Chi Man Yip
- "A Robust Mortensen and Pissarides Model" (with Ying Tung Chan)
Abstract: The present paper generalizes the Mortensen and Pissarides (1994) model by allowing incomplete information about the data generating process in the economy. An agent could use an approximating model but at the same time worry about model misspecification. Using robust control techniques as in Hansen and Sargent (2008), a robust agent optimally chooses his model, according to his degree of ambiguity aversion, to make decisions on job search, job destruction and vacancy creation. Our robust model not only provides analytically tractable framework, but also provides additional insight on how ambiguity aversion influences workers' and vacancies' decision, and preserves most of the generally intuitive comparative statics as in the original model even under workers' and vacancies' ambiguity aversion. Recent literature criticizes the Mortensen and Pissarides (1994) model in its inability to generate the volatility of market tightness in the United States. Our generalized model succeeds in replicating a similar volatility of the market tightness as in the US data, resolving the unemployment volatility puzzle. Our calibration exercise supports that incorporating ambiguity aversion is a substantial improvement over standard search and matching models.

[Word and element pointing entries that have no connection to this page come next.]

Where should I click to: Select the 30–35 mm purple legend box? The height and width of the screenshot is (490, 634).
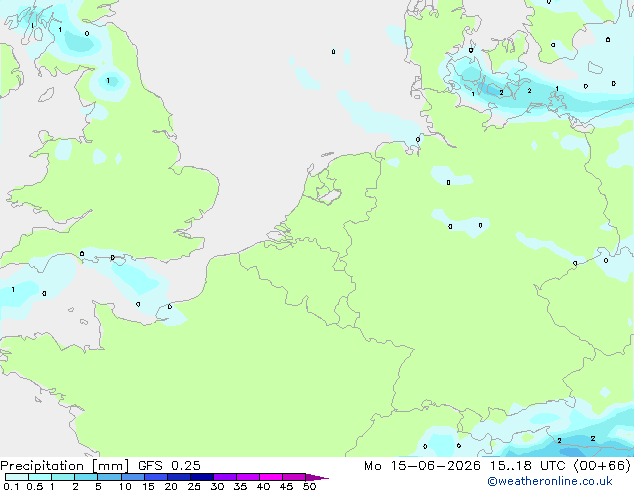[225, 477]
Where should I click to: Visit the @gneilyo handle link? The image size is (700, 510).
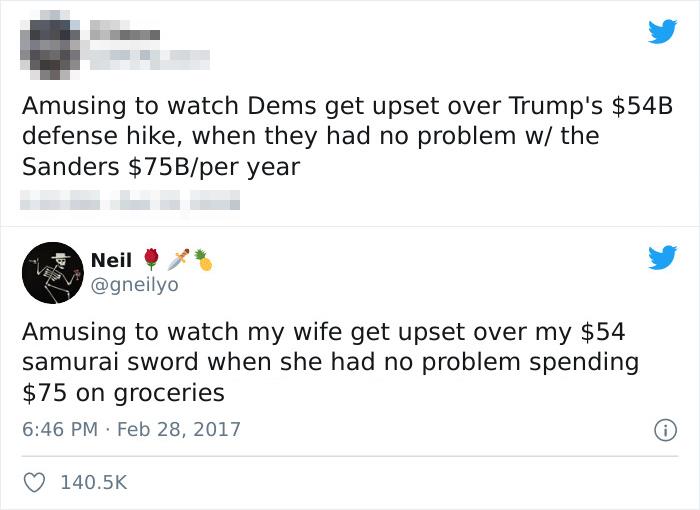pos(135,285)
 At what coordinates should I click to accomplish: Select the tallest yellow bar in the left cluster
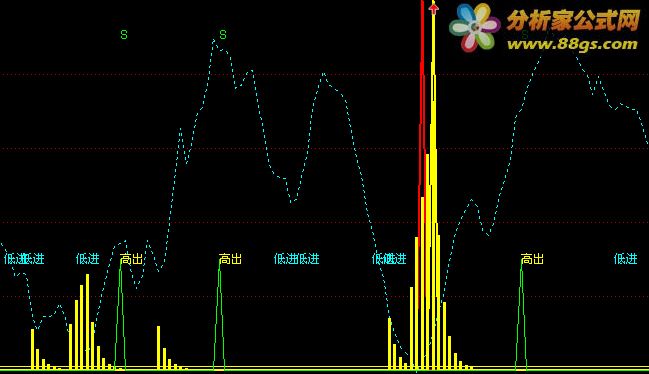coord(87,321)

- "On the Ambiguity of Job Search" (with Ying Tung Chan)
Abstract: Unemployed workers and unfilled vacancies confront uncertainty about the distribution of match specific productivity, and are averse to this ambiguity. However, prior search and matching models assume either complete information on the distribution or ambiguity neutrality. This paper constructs a search and matching model that features ambiguity aversion using the recursive specifications of Hansen and Sargent (2008). The model predicts that a robust agent tends to believe that higher match specific productivity is less likely to be realized, causing his/her outside option value and thus the reservation wage to fall. Hence, an unemployment rate is lower under a higher degree of ambiguity aversion of workers. We propose a procedure to compute the ''ambiguous'' unemployment rate, which is defined as the change in the unemployment rate if all agents became ambiguity neutral. Our simulation exercise uncovers quarterly ambiguous unemployment rate during 1948-2007 in US. We find that ambiguous unemployment falls with real output. When frictional unemployment were below 5%, ambiguous unemployment were close to zero. But the ambiguous unemployment could be as large as 19% of frictional unemployment in slump. In addition, our results indicate that ambiguity aversion amplifies the volatility of market tightness, potentially resolving the Shimer (2005) puzzle. Also, the impact of unemployment benefits on other labor market outcomes, such as market tightness, are shown to be larger under ambiguity aversion. This implication calls for a reexamination of the robust unemployment insurance scheme. Our result also shows that an efficient decentralized equilibrium is no longer guaranteed under the Hosios (1990) condition under ambiguity aversion. We generalize the Hosios (1990) condition in a search and matching framework under ambiguity aversion.